Problem requirements: Please repeat exactly the lines from the one containing "Task: Click the" through the last line of the records below, both included, and leave out any pictures.

========

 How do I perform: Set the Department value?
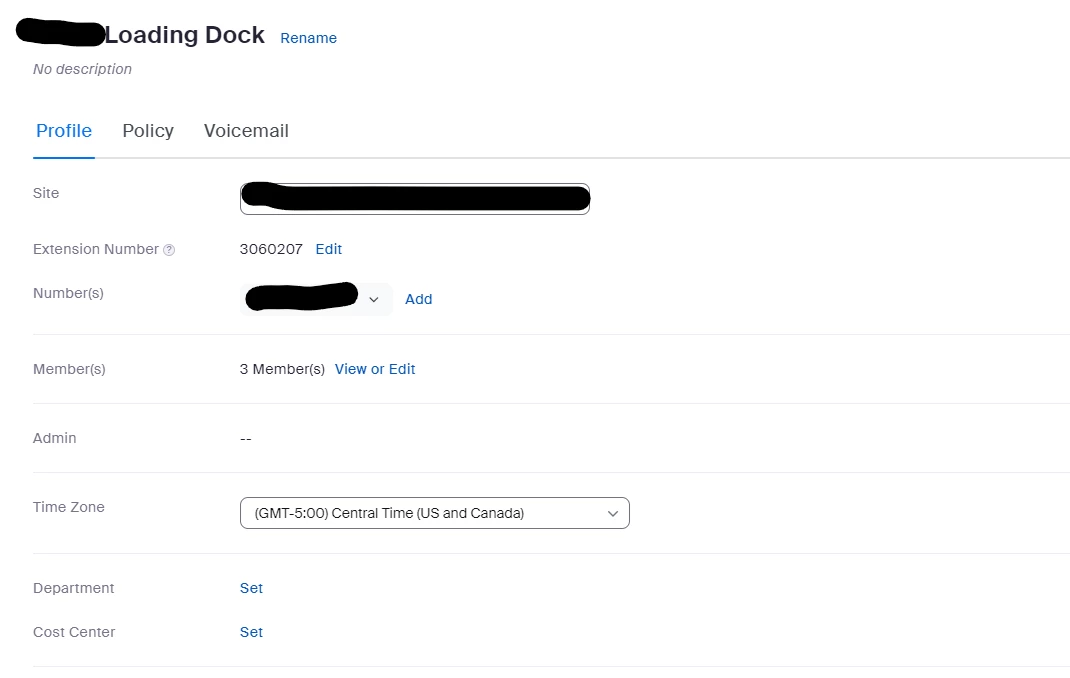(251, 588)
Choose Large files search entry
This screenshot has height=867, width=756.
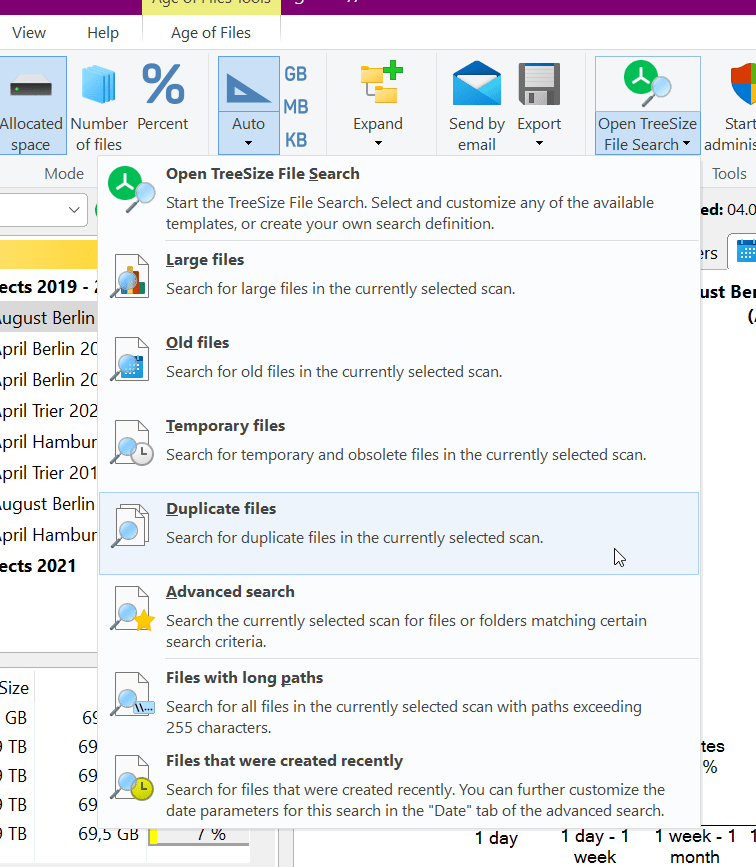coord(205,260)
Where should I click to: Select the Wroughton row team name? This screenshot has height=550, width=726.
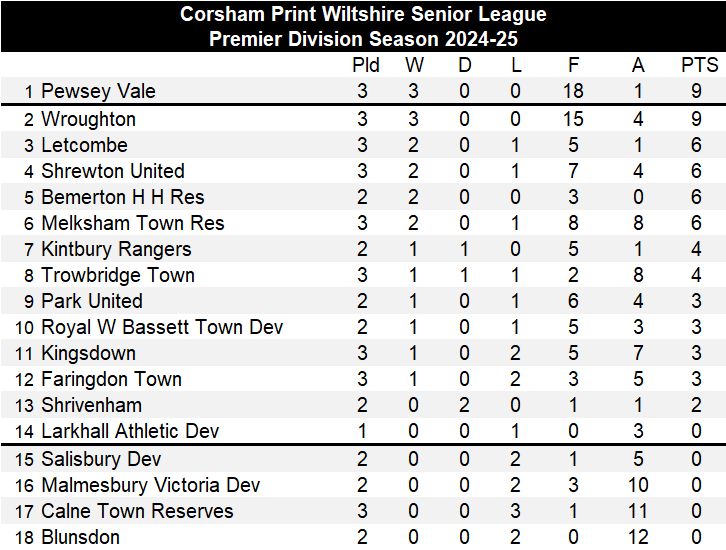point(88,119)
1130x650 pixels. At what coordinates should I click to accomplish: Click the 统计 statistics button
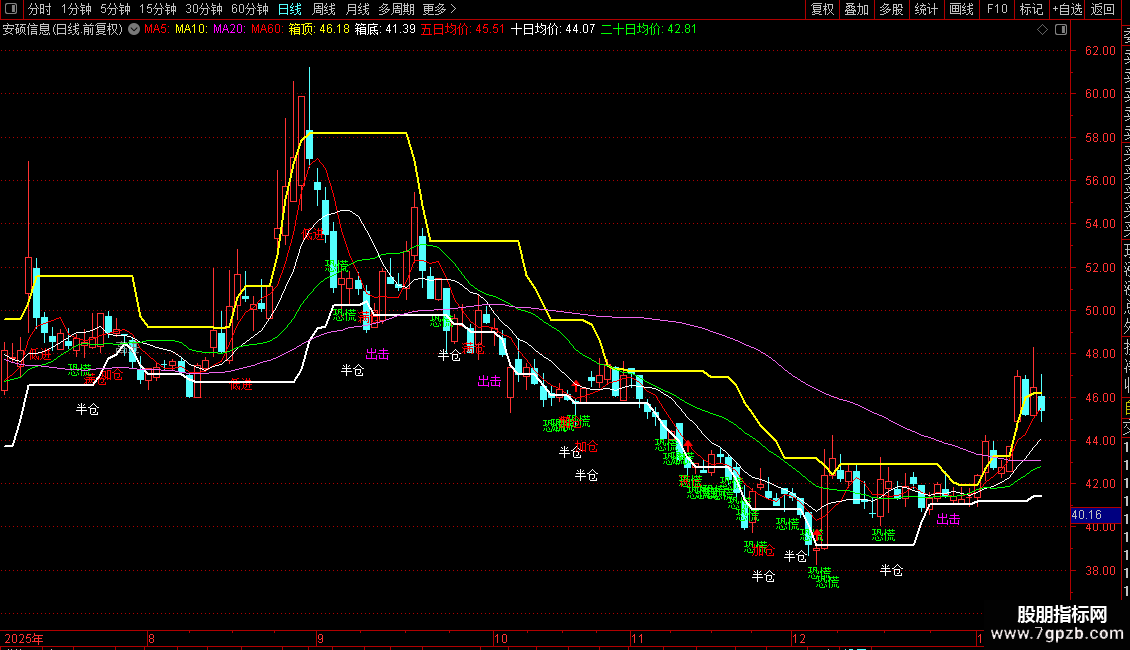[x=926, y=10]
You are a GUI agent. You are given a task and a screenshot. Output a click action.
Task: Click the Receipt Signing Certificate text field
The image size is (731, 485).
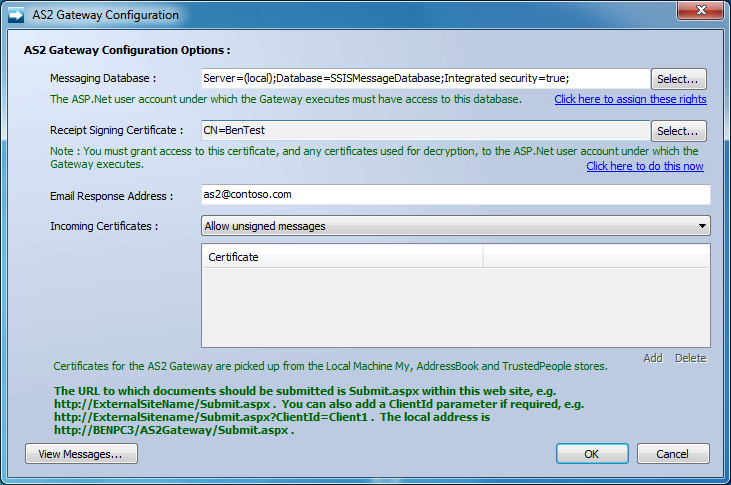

========

Worked solution:
Task: Click the Receipt Signing Certificate text field
The image size is (731, 485).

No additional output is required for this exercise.